A new report indicates that over two-thirds of people tasered by British police between 2010 and 2014 were mentally ill.
Police use of the stun guns increased over the period from 6,238 incidents in 2010 to 9,196 last year, and there has been a corresponding rise in the number of incidents involving mentally ill people, from 2,737 in 2010 to 4,200 in 2014, the Independent reported citing Home Office figures.
The latest statistics were released in response to a Freedom of Information request made by the website The Justice Gap. It revealed that in 67 percent of cases in which tasers were discharged, they were fired at people identified by officers as mentally ill.
When cases in which the weapons were drawn, aimed but not fired were included in the data, mentally ill people were the target in only 45 percent of incidents.
The UK Prime Minister made the case for greater availability of the stun guns for police in the aftermath of a knife attack at Leytonstone underground station in east London earlier this month.
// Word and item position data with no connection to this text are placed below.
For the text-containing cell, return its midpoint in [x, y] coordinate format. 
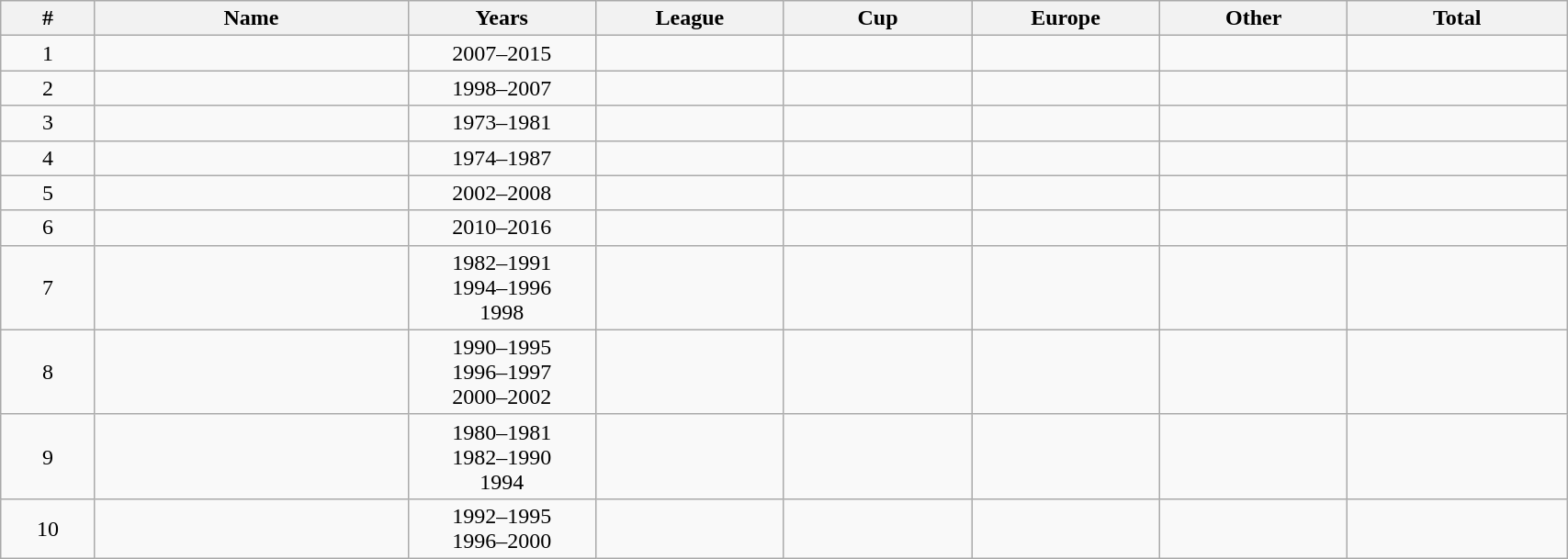
1980–19811982–19901994 [502, 457]
2010–2016 [502, 228]
1982–19911994–19961998 [502, 288]
4 [48, 158]
1974–1987 [502, 158]
2 [48, 88]
7 [48, 288]
8 [48, 372]
2002–2008 [502, 193]
Europe [1066, 18]
# [48, 18]
Cup [878, 18]
6 [48, 228]
3 [48, 123]
1998–2007 [502, 88]
2007–2015 [502, 53]
League [691, 18]
Name [252, 18]
1990–19951996–19972000–2002 [502, 372]
5 [48, 193]
Other [1253, 18]
10 [48, 529]
1992–19951996–2000 [502, 529]
Total [1457, 18]
1 [48, 53]
9 [48, 457]
1973–1981 [502, 123]
Years [502, 18]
Officers repeatedly fired a taser at a man who had stabbed two passers-by.
Responding to the new figures, Mike Penning, the minister for policing, said tasers provided the law enforcement with “an important tactical option when facing potentially physically violent situations.”
He added, “But just as with sensitive powers, such as stop-and-search and mental-health detention, the police use of force warrants proper accountability and transparency.”
Now William Spring, human rights activist in London, says the use of tasers by police must be considered in the context of lethal violence by the UK's law enforcement and the legal ramifications of such an act.
Meanwhile, Norman Lamb, the Liberal Democrat health spokesperson who launched the cross-party Equality for Mental Health campaign last month, described the findings as “clearly very worrying”. He said: “It is crucial that police forces have proper guidance and training in place to ensure officers are able to act in a safe manner when working with someone with mental ill health.”
Any officer equipped with a taser must pass a nationally recognized training course which covers encounters with people who are suffering from mental illness, a National Police Chiefs’ Council spokesman said.